Aslında Microsoft, müşteri OT ağlarındaki en yaygın endüstriyel denetleyicilerin %75’inde yama uygulanmamış, yüksek önem dereceli güvenlik açıkları belirlemiştir. Bu, kuruluşların ve bireylerin BT, OT ve IoT arasındaki artan bağlantının potansiyel risklerini ve sonuçlarını dikkatli bir şekilde değerlendirme ihtiyacını vurgulamaktadır.
Saldırganlar gelişmiş saldırı teknikleri uygular
Microsoft’un Cyber Signals: Edition 3 raporuna göre ileri düzey saldırganlar, OT ortamlarında farklı taktik ve yaklaşımlar kullanıyor. Bu taktikler genellikle BT ortamlarında kullanılanlara benzer, ancak OT ortamlarında daha etkilidir. Örneğin, saldırganlar, İnternet’e açık sistemleri keşfedebilir, çalışan kimlik bilgilerini kötüye kullanabilir veya üçüncü taraf satıcılara ve yüklenicilere verilen erişimi kötüye kullanabilir.
Sofistike kötü amaçlı yazılımlar, hedefli saldırılar ve kötü niyetli içeridekiler gibi modern tehditlere karşı geleneksel güvenlik önlemlerinin savunulması zor olabilir. Bu, kuruluşların güvenlik önlemlerini dikkatli bir şekilde değerlendirmeleri ve en son tehditlere ayak uydurmaları gerektiğini vurgulamaktadır.
Sıfır Güven stratejisi anahtardır
Daha eski işletim sistemleri, ağları güvende tutmak için gerekli güncellemeleri alamayabilir.
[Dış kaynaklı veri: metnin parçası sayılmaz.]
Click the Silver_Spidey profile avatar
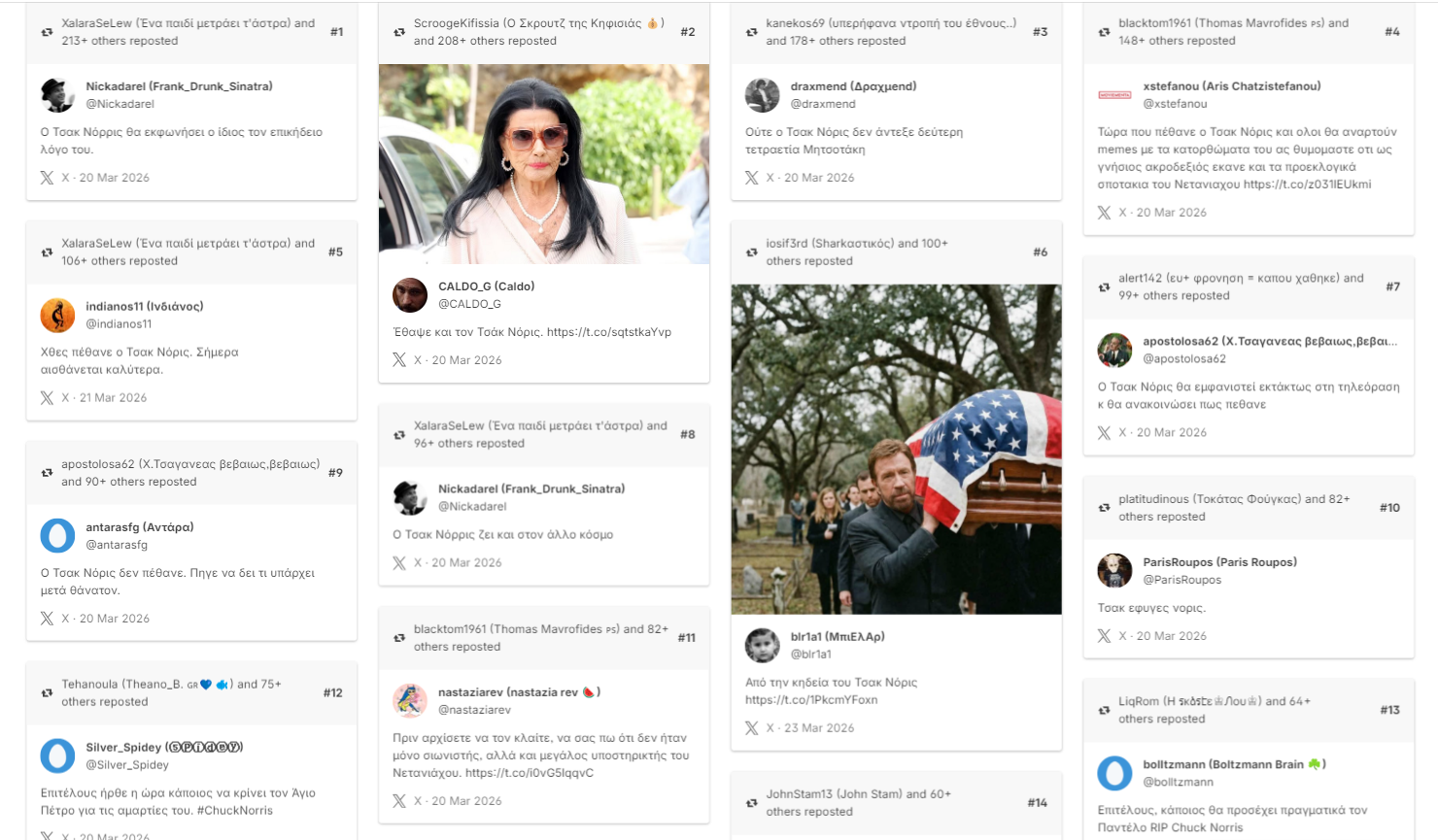The width and height of the screenshot is (1438, 840). (x=57, y=756)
Bu nedenle kuruluşların güvenlik açıklarını yönetmek ve bu ortamların güvenliğini sağlamak için BT, OT ve IoT cihazlarının görünürlüğüne öncelik vermesi önemlidir.
Cyber Signals: Edition 3 raporu, müşteri ağlarındaki Windows işletim sistemlerinin %29’unun artık desteklenmeyen sürümlere sahip olduğunu tespit etti. Buna, hala savunmasız ortamlarda kullanılan Windows XP ve Windows 2000 gibi sürümler dahildir.
Rapor ayrıca, 1 milyondan fazla bağlı cihazın internette herkes tarafından görülebildiğini ve IoT cihazlarında ve yazılım geliştirme kitlerinde (SDK’ler) hala yaygın olarak kullanılan eski ve desteklenmeyen bir yazılım olan Boa’yı çalıştırdığını da ortaya koydu.
Kuruluşlar, bu tehditlere karşı korunmak için Sıfır Güven ilkelerine dayalı savunmaları, etkili politika uygulamalarını ve sürekli izlemeyi kullanabilir. Bu, saldırıların potansiyel etkisini azaltmaya ve bulut bağlantılı ortamlarda olayları önlemeye veya hafifletmeye yardımcı olabilir.